Am 17. Januar 1456 stirbt Elisabeth und bewirkt selbst dann noch Neues, weil sie eine neue Grablege für die Saarbrücker Grafen etabliert. Noch heute kann man sie dort, in der Stiftskirche St. Arnual, auf ihrer Tumba liegen sehen. Ihre Tochter sorgte schließlich dafür, dass die Übersetzungen ihrer Mutter als Handschriften verbreitet wurden. Sie waren an vielen Adelshöfen Deutschlands sehr populär. Noch größeren Erfolg hatten sie von 1500 an für über 150 Jahre in Druckform. Die Epen waren sehr beliebt, außer der Sibille, die als einziges nicht gedruckt wurde – ob es Zufall ist, dass ausgerechnet das einzige Werk mit einer Frau als Protagonistin und Titelgeberin nicht in Druck ging? Im 19. Jahrhundert wurde Elisabeth jedenfalls wiederentdeckt. Achim von Arnim baute beispielsweise Teile von Huge Scheppel in seine Gräfin Dolores ein. Die Epen, oft in Bearbeitung für jugendliche Leser*innen, waren in der ersten Hälfte des Jahrhunderts Teil vieler Geschichtensammlungen. Gustav Schwab (ja, genau, der mit den klassischen Sagen) glaubte, er müsse in seinen Büchern alles entfernen, das „eine unreife Phantasie ungebührlich erregen“ könne. Da wäre von den vier Epen wohl nicht mehr viel übrig geblieben.

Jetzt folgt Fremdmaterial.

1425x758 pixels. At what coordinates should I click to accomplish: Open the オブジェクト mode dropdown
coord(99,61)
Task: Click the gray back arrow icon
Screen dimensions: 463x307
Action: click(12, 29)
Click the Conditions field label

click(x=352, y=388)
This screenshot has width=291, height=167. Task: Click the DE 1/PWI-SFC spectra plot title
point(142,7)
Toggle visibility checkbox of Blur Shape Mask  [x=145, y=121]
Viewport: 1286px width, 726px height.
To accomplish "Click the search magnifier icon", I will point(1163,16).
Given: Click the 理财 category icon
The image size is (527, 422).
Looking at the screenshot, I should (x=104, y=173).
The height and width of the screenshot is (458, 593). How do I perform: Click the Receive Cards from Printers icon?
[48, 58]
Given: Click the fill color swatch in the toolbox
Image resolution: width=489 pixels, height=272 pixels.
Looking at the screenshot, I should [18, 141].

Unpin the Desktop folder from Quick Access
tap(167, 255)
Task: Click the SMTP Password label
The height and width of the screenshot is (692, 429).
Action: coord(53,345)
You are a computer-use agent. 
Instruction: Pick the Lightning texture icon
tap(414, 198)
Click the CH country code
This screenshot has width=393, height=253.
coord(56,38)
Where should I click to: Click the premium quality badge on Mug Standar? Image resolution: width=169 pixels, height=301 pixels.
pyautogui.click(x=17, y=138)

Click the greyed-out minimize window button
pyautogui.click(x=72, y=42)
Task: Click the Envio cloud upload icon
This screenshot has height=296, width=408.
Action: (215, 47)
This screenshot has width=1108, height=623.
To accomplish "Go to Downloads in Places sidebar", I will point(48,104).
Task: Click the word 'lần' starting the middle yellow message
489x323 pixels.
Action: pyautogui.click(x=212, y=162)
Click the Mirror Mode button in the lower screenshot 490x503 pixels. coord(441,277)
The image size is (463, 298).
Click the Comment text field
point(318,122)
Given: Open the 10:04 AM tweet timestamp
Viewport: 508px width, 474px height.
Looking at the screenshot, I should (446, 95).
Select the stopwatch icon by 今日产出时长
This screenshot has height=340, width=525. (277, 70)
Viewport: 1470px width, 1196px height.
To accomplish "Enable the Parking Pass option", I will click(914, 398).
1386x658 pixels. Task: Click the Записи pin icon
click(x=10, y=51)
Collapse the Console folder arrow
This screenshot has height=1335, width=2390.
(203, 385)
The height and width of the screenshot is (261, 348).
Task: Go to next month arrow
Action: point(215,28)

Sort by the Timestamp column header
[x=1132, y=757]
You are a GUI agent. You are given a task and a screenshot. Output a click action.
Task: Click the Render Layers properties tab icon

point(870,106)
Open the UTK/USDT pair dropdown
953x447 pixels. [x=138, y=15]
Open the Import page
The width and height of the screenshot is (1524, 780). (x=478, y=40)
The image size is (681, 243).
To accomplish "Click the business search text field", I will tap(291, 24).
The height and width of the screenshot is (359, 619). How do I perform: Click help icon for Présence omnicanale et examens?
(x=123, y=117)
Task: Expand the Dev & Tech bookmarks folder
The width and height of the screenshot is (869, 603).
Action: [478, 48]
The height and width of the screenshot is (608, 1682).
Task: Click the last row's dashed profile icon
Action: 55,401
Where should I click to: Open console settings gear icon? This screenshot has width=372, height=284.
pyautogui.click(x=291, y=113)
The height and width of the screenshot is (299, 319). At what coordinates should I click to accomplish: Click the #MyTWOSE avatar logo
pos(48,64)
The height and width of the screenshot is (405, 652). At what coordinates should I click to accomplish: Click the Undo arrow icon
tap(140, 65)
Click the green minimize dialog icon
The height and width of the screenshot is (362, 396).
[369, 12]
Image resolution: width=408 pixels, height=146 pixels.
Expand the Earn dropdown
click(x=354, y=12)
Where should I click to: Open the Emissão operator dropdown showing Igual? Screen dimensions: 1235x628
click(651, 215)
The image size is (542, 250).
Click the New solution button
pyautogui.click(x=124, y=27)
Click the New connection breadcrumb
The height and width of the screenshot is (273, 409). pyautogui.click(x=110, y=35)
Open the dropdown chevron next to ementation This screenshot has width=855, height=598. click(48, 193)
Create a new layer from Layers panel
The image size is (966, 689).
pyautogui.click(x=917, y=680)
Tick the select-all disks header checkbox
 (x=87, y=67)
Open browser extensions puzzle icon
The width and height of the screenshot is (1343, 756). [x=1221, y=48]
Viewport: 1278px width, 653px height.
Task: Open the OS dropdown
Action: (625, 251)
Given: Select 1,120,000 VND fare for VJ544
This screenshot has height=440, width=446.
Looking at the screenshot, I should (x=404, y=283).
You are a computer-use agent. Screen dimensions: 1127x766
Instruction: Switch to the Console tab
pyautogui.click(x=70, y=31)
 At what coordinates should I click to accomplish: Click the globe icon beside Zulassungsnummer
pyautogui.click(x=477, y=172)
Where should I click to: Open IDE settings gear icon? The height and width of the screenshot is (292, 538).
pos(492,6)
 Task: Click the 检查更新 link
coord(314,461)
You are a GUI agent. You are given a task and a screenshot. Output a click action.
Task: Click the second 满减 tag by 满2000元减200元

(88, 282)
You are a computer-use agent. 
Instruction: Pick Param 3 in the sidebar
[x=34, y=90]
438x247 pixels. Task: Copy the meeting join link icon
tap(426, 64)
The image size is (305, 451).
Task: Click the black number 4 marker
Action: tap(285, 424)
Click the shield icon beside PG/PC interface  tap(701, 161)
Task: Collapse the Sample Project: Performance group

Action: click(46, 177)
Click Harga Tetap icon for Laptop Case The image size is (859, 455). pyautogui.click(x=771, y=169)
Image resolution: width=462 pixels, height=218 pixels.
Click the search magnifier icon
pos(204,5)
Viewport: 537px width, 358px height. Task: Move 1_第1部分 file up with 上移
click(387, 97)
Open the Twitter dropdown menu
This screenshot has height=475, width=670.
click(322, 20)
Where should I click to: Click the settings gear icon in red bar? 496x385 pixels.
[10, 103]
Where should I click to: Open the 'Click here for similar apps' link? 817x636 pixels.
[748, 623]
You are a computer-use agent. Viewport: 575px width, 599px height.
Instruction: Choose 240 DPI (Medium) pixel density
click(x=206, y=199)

Im 20. Jahrhundert begann dann eine wissenschaftliche Aufarbeitung der vier Übersetzungen, wobei die allerdings meist als eigene Werke Elisabeths betrachtet wurden und als Beginn des deutschen Prosaromans. Egal wie stark sie sich die Texte zu eigen gemacht, verändert und aktualisiert hat (heute würde man von Transkreation sprechen), so hat sie vor allem die typische Übersetzungsleistung erbracht – nämlich den deutschen Leser*innen die Geschichten einer anderen Kultur erschlossen.